The securities are being offered pursuant to an
effective shelf registration statement that was previously filed
with the Securities and Exchange Commission (“SEC”). A preliminary
prospectus supplement to the prospectus describing the terms of the
offering was filed with the SEC on February 8, 2021, and a final
prospectus supplement will be filed with the SEC. The offering will
be made only by means of a written prospectus and prospectus
supplement that form a part of the registration statement, which,
for the avoidance of doubt, will not constitute a "prospectus" for
the purposes of the Regulation (EU) 2017/1129 and has not been
reviewed by any competent authority in any member state in the
European Economic Area. Copies of the preliminary prospectus
supplement and the accompanying prospectus relating to the offering
may be obtained for free from either of the joint book-running
managers for the offering, J.P. Morgan Securities LLC, c/o
Broadridge Financial Solutions, 1155 Long Island Avenue, Edgewood,
NY 11717, or by telephone at +1 866 803 9204 or by email at
prospectus-eq_fi@jpmchase.com; or Wells Fargo Securities, LLC,
Attention: Equity Syndicate Department, 500 West 33rd Street, New
York, New York, 10001, at (800) 326-5897 or email a request to
cmclientsupport@wellsfargo.com.
This press release does not constitute an offer
to sell or the solicitation of an offer to buy securities, and
shall not constitute an offer, solicitation or sale in any
jurisdiction in which such offer, solicitation or sale would be
unlawful prior to registration or qualification under the
securities laws of that jurisdiction.
About Autolus
Autolus is a clinical-stage biopharmaceutical
company developing next-generation, programmed T cell therapies for
the treatment of cancer.
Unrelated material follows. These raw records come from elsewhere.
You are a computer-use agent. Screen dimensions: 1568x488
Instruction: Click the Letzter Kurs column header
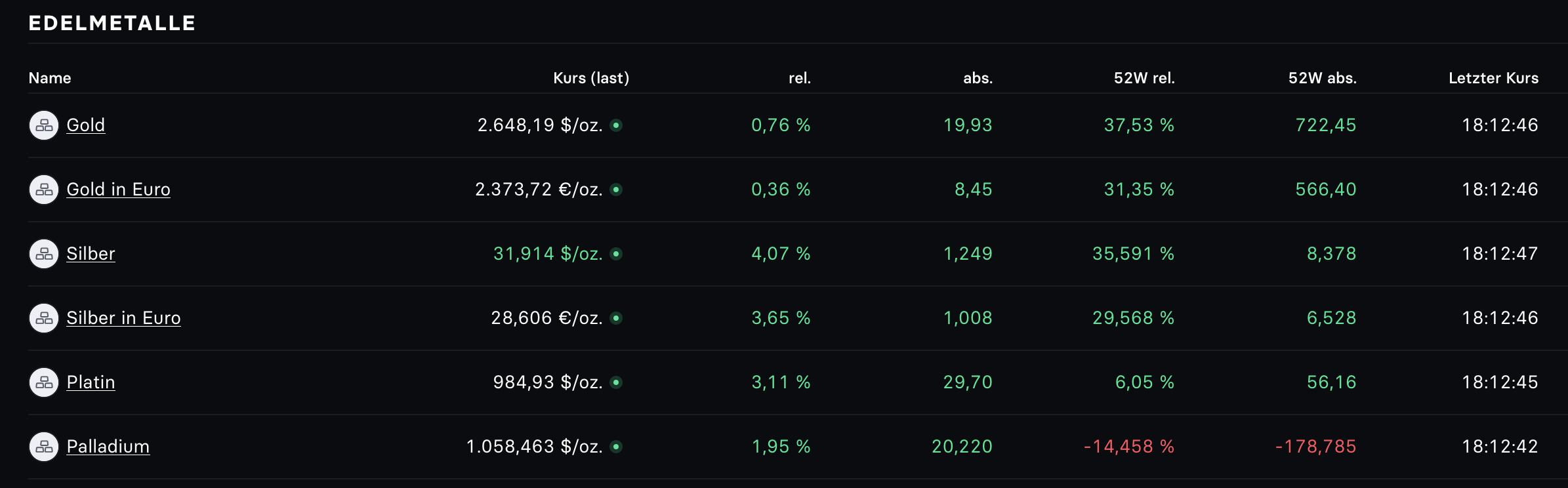(x=1493, y=78)
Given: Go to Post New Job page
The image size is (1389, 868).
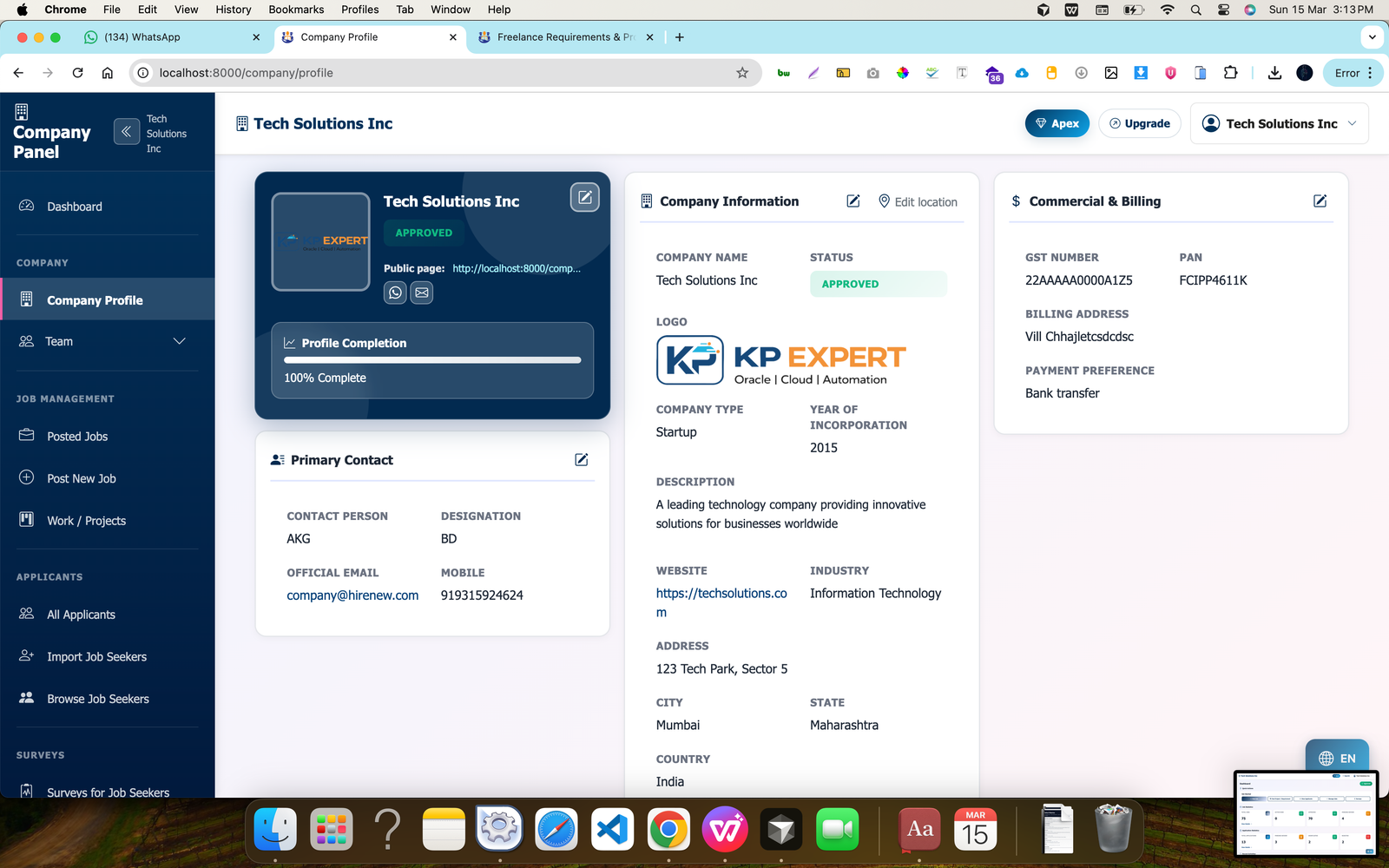Looking at the screenshot, I should tap(82, 478).
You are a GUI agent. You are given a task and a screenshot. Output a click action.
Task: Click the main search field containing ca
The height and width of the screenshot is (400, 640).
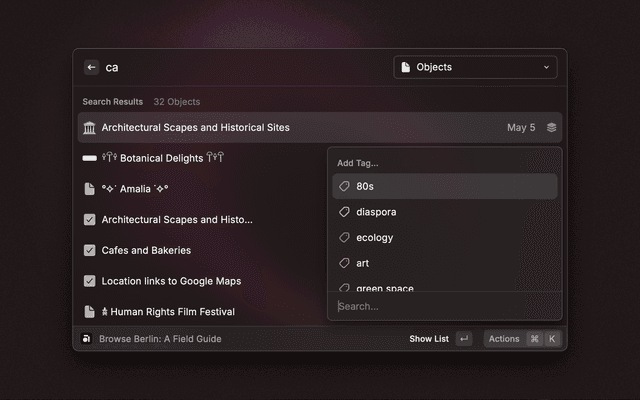[x=240, y=67]
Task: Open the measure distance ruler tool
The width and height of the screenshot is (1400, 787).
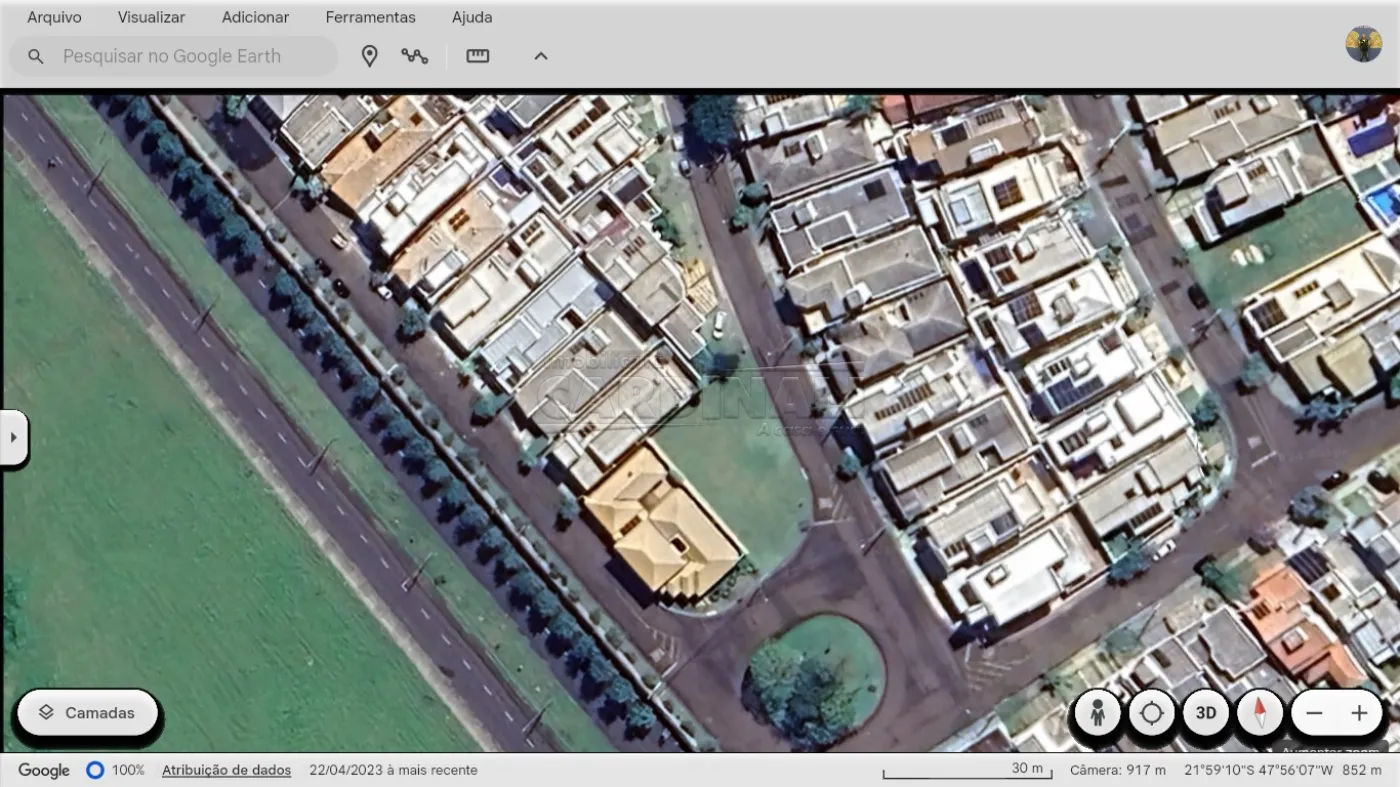Action: [x=478, y=57]
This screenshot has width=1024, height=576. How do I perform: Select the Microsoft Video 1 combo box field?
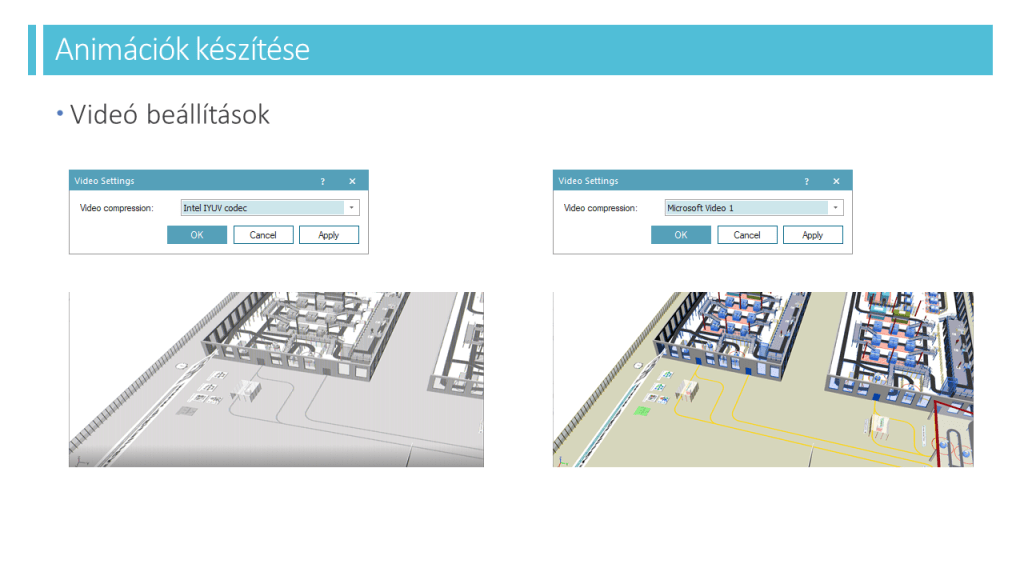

Using a broad suite of proprietary and
modular T cell programming technologies, the company is engineering
precisely targeted, controlled and highly active T cell therapies
that are designed to better recognize cancer cells, break down
their defense mechanisms and eliminate these cells. Autolus has a
pipeline of product candidates in development for the treatment of
hematological malignancies and solid tumors.
Forward-Looking Statements
This press release contains certain
forward-looking statements within the meaning of the “safe harbor”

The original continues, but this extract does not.